Я спросил его, как его встречали в Москве? Он: "Колокольного звону не было!" Рассказывал, как Николай II наследником посетил выставку картин. Сопровождал его художник Литовченко. Увидел картину с неразборчивой фамилией. - Кто написал? - Вржещ, Ваше Высочество! - выпалил Литовченко. Тот даже вздрогнул, и впоследствии с каким-то Великим князем забавлялись:
- Вржещ, Ваше Высочество! - кричали друг другу.
21 февраля. Вчера в среду И. Е. Репин сказал мне и Ермакову по секрету: "только никому не говорите" - что он, исправляя, "тронул" "Иоанна" кистью во многих других местах - "чуть-чуть" - "не удержался".
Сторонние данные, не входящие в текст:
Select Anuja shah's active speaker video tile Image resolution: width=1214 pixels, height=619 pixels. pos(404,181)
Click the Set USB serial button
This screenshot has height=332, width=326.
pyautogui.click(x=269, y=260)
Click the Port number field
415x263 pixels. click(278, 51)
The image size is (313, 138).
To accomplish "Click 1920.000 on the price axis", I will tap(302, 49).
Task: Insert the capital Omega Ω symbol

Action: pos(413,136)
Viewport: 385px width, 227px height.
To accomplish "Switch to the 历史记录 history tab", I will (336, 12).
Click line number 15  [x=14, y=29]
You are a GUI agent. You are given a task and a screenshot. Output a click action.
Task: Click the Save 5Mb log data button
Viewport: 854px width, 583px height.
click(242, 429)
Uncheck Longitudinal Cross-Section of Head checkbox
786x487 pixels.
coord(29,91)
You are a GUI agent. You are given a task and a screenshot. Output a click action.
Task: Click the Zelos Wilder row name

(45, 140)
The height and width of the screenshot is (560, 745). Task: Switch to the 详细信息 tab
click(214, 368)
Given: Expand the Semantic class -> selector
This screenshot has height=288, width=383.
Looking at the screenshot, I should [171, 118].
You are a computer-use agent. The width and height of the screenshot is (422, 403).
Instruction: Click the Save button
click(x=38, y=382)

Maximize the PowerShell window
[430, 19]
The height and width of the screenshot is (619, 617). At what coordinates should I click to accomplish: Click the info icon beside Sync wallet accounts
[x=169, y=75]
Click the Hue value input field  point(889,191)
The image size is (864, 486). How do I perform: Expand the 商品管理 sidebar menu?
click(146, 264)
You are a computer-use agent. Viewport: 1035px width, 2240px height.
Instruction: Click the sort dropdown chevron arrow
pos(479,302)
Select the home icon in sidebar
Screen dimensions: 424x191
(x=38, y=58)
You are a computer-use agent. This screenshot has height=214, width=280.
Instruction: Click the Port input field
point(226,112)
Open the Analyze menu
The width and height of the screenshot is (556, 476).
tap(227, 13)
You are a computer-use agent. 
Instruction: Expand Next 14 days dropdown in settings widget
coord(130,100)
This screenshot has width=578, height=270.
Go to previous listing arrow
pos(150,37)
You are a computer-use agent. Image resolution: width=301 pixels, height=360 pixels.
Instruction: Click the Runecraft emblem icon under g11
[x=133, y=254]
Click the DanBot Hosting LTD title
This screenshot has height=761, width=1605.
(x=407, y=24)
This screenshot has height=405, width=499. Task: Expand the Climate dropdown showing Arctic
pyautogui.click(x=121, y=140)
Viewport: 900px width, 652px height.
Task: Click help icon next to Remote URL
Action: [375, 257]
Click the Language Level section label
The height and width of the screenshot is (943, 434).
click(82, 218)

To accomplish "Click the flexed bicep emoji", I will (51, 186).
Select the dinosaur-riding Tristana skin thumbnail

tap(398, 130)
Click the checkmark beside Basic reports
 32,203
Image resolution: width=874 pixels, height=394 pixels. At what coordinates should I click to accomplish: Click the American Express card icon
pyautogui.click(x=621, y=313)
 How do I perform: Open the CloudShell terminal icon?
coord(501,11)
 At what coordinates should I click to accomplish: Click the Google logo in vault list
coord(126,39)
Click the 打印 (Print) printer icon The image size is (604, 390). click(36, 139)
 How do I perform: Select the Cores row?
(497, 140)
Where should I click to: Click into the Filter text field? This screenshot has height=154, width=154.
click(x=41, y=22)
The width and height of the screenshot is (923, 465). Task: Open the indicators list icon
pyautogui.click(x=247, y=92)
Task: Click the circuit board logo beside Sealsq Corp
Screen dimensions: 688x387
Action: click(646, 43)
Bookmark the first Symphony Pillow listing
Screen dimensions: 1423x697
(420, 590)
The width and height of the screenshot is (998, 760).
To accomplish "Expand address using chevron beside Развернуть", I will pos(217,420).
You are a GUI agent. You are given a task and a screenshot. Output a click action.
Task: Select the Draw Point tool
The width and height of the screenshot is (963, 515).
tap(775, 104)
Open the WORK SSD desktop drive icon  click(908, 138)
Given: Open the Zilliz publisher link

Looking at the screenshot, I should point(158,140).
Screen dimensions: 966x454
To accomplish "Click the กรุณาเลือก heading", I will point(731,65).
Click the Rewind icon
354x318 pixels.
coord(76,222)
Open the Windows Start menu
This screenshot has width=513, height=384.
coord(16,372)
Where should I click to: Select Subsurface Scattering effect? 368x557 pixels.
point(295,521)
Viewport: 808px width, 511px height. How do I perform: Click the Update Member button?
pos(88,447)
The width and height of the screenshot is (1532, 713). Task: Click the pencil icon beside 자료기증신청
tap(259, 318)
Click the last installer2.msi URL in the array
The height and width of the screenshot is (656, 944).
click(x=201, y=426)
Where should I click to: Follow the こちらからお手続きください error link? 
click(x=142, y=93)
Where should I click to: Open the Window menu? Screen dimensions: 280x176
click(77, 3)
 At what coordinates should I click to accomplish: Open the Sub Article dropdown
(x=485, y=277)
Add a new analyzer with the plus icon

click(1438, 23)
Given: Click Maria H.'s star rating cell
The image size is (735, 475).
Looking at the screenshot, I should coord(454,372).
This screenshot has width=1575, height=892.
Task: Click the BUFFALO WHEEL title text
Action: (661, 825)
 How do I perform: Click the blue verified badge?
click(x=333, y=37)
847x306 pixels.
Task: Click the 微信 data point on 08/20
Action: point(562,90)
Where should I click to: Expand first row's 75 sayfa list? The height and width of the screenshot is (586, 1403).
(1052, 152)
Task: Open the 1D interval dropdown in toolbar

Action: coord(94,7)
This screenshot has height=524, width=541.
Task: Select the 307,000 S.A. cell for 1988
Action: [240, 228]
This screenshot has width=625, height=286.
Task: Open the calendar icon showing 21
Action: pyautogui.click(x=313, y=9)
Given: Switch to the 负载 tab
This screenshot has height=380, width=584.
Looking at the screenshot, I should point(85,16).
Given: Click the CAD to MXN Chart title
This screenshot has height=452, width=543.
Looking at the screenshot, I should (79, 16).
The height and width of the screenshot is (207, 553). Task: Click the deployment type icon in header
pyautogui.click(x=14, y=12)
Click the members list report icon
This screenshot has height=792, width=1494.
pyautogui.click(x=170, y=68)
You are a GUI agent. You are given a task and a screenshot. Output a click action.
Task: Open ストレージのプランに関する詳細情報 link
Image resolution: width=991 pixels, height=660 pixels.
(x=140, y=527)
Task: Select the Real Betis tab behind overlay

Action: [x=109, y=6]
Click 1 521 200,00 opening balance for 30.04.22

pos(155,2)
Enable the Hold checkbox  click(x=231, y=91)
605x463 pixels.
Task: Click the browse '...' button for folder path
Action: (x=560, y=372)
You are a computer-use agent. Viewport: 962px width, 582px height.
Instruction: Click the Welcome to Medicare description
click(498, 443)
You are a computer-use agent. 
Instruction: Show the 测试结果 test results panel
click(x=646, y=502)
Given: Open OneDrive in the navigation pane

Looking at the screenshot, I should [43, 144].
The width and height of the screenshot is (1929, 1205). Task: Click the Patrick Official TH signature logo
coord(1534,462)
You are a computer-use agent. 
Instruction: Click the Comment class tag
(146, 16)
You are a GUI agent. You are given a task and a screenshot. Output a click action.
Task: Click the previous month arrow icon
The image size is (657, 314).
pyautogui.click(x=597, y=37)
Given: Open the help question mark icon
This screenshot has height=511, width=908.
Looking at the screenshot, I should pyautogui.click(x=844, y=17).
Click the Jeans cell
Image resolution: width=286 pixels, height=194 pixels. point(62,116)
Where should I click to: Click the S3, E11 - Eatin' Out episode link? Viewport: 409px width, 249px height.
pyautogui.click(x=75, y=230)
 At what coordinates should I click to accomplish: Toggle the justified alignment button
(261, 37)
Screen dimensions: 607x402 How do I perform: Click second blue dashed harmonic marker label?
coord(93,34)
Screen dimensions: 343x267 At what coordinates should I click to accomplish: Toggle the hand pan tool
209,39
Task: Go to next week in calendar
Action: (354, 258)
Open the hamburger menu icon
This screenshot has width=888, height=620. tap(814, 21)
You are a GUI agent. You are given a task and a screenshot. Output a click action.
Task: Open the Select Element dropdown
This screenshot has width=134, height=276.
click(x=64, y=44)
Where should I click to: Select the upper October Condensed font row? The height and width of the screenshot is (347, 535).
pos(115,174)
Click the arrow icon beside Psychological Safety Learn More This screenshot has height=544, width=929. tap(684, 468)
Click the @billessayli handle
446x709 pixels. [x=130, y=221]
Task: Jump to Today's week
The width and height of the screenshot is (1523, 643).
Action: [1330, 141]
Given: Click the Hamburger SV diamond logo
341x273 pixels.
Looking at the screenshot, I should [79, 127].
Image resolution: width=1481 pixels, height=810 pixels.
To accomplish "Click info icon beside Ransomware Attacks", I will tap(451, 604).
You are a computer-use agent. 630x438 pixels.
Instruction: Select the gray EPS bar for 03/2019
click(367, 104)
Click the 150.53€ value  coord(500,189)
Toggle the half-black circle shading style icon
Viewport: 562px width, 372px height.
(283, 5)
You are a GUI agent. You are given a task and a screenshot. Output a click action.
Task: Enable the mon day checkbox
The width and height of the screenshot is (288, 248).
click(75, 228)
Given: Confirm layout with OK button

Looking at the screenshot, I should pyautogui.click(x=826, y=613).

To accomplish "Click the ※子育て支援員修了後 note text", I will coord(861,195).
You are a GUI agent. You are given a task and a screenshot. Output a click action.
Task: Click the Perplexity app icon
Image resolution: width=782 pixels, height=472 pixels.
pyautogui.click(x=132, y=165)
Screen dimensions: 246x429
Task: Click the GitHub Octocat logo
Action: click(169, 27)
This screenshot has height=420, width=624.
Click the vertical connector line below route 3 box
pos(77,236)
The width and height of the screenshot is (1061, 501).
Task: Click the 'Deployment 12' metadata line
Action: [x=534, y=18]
О Волошине: "Возмутила бессовестность, приноравливается к валетам. Но я ему не говорил, что не принял бы билета, я сказал:
- Пожалуйста, ничего не меняйте. Не стесняйтесь. Говорите так, как будто меня нет.
Он: - Я, если бы знал, что вы пожалуете, прислал бы вам почетный билет.
Я: - Ну зачем же вам беспокоиться.
И вообще мы беседовали очень добродушно".
22 февраля. Коленька в моей комнате пишет у меня чистописание "степь, пенье, век" и говорит: "Самое плохое во мне - это месть. Я, например, сегодня чуть не убил ломом Бобу. А за что?! Только за то, что он метелочку не так поставил. Когда я вчера ударил Лиду, ты думаешь - мне не было жалко? Очень было жалко, я очень раскаивался". Буквально.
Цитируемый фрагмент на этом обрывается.